Die Verantwortung für die Umsetzung des projektbezogenen Risikomanagementsystems in den Unternehmensbereichen wurde den kaufmännischen Unternehmensbereichsleitungen übertragen. Der Zentralbereich Projektbezogenes Risikomanagementsystem/ Organisationsentwicklung/ Internationale BRVZ-Koordination steuert die kontinuierliche Verbesserung und Weiterentwicklung des Risikomanagementsystems für die Beschaffung und Ausführung von Bauprojekten.

Alle Führungskräfte von STRABAG sind im Rahmen der ihnen gestellten Aufgabe sowie gemäß Geschäftsordnung und relevanten Konzernregelungen verpflichtet,

  • mit den Mitarbeiterinnen und Mitarbeitern Maßnahmen zur Risikoerkennung zu setzen,
  • die Risiken zu überwachen,
  • zur Abwehr notwendige Gegenmaßnahmen einzuleiten und
  • relevante Informationen über Risiken an andere Stellen bzw. Ebenen im Unternehmen weiterzuleiten. Insbesondere diese Informationspflicht gilt für alle Mitarbeiterinnen und Mitarbeiter des STRABAG-Konzerns.

Es ist durch den STRABAG SE-Vorstand grundsätzlich untersagt, Geschäfte einzugehen, deren Realisation existenzielle Risiken bergen könnte.

RISIKOBEWÄLTIGUNG ANHAND VON DEFINIERTEN RISIKOKATEGORIEN

Im Rahmen der konzerninternen Risikoevaluierung wurden folgende wesentliche Risikokategorien definiert:

  • Externe Risiken
  • Betriebliche und technische Risiken
  • Finanzwirtschaftliche Risiken
  • Ethische Risiken
  • Personalrisiken
  • IT-Risiken
  • Beteiligungsrisiken
  • Rechtliche Risiken
  • Politische Risiken

Des Weiteren bestehen Risiken etwa hinsichtlich der Bereiche Arbeitssicherheit, Umweltschutz, Qualität, Business Continuity und Lieferkette, die im Rahmen des Managementsystems in eigenen Politiken beschrieben sind. Die Regeln in Bezug auf korrektes Verhalten im Geschäftsalltag werden über das Ethik-Business Compliance-System transportiert.

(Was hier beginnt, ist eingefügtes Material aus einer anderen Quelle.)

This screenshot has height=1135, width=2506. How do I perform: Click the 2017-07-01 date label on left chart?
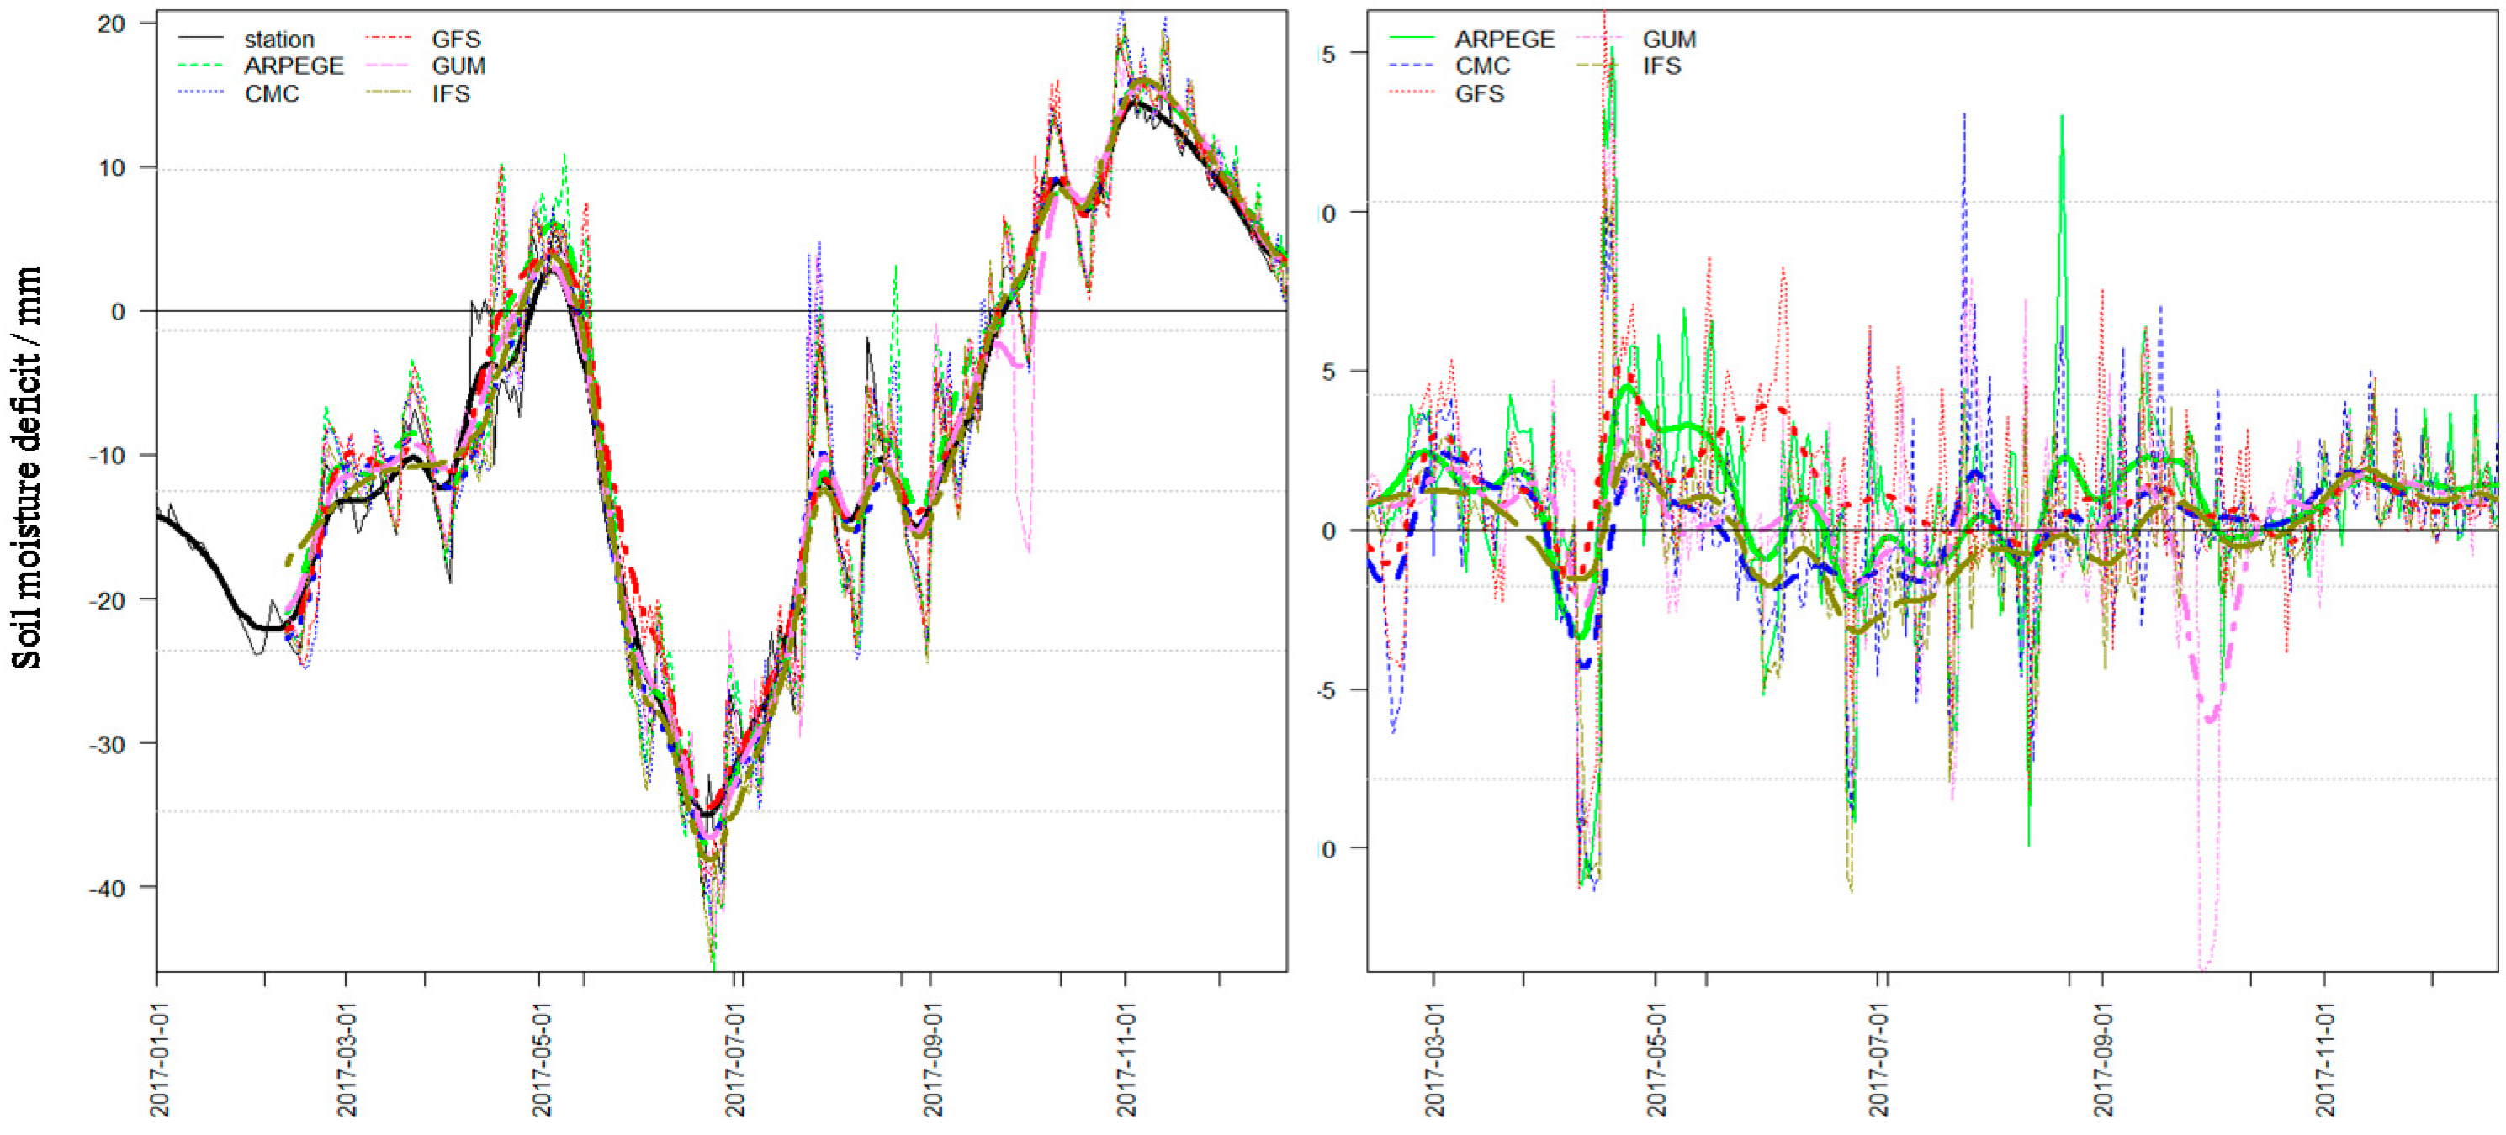click(x=736, y=1062)
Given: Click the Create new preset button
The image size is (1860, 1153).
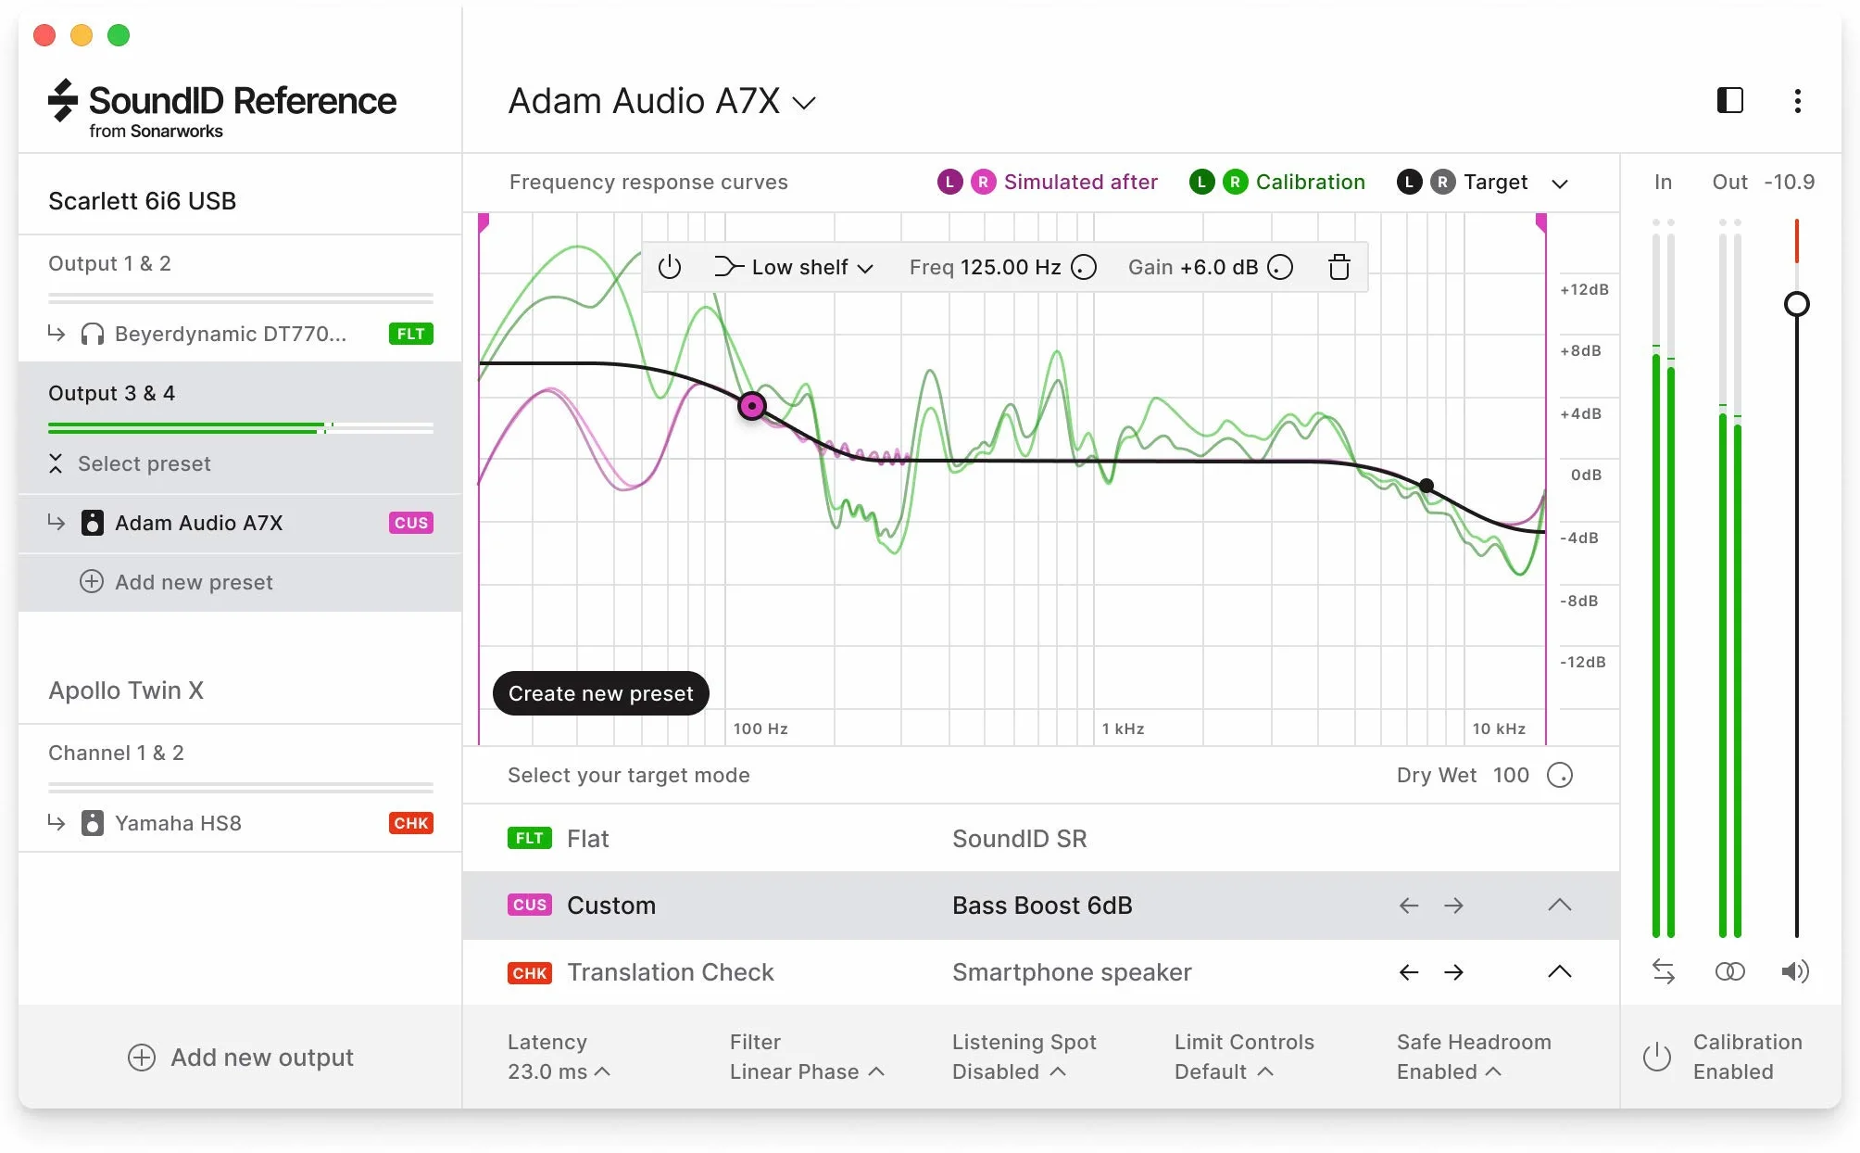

Unser Risikomanagementsystem ist in Anlehnung an ISO 31000 und an das Committee of Sponsoring Organizations of the Treadway Commission (COSO) in unser Integriertes Managementsystem eingebunden. Mit den von uns identifizierten Risiken gehen wir wie folgt um:

EXTERNEN RISIKEN WIRD DURCH DIVERSIFIKATION BEGEGNET

Die gesamte Bauindustrie ist zyklischen Schwankungen unterworfen und reagiert regional und nach Sektoren unterschiedlich stark. Die allgemeine wirtschaftliche Entwicklung, die Entwicklung der Baumärkte, die Wettbewerbssituation, aber auch die Verhältnisse auf den Kapitalmärkten und die technologischen Veränderungen am Bau können zum Entstehen von Risiken führen. Diese Risiken werden von den zentralen Fachbereichen und den operativen Einheiten kontinuierlich beobachtet und überwacht. Veränderungen bei den externen Risiken führen zu Anpassungen in der Organisation, in der Marktpräsenz und der Angebotspalette von STRABAG sowie zur Adaptierung der strategischen bzw. operativen Planung. STRABAG begegnet dem Marktrisiko durch geografische und produktbezogene Diversifizierung, um den Einfluss eines einzelnen Markts bzw. der Nachfrage nach bestimmten Dienstleistungen auf den Unternehmenserfolg möglichst gering zu halten. Um das Risiko von Preissteigerungen nicht allein tragen zu müssen, bemüht sich STRABAG um die Fixierung von Preisgleitklauseln und „Costplus- Fee“-Verträgen, bei denen auftraggeberseitig eine zuvor festgelegte Marge auf die Kosten des Projekts bezahlt wird.

BETRIEBLICHE UND TECHNISCHE RISIKEN DURCH VORGABE VERBINDLICHER MINDESTSTANDARDS REDUZIEREN

Hierzu zählen in erster Linie die komplexen Risiken rund um Auftragsauswahl und Auftragsabwicklung mit den je Bauvorhaben zu beurteilenden technischen Risiken, wie z. B. Baugrund, Geologie, Bauverfahren, Technologie, Baumaterialien, Geräte, Planung, Arbeitsvorbereitung etc. Integrierender Bestandteil des projektbezogenen Risikomanagementsystems sind konzernweit gültige Mindeststandards für die Beschaffung und Ausführung von Bauprojekten (Common Project Standards). Darin enthalten sind klar definierte Kriterien für die Beurteilung neuer Projekte, ein standardisierter Prozess für die Erstellung und Abgabe von Angeboten sowie integrierte interne Kontrollsysteme, die als Filter dienen, um Verlustprojekte zu vermeiden. Zustimmungspflichtige Geschäftsfälle werden entsprechend den internen Geschäftsordnungen von den Bereichs- und Direktionsleitungen bzw. den Unternehmensbereichsleitungen analysiert und genehmigt.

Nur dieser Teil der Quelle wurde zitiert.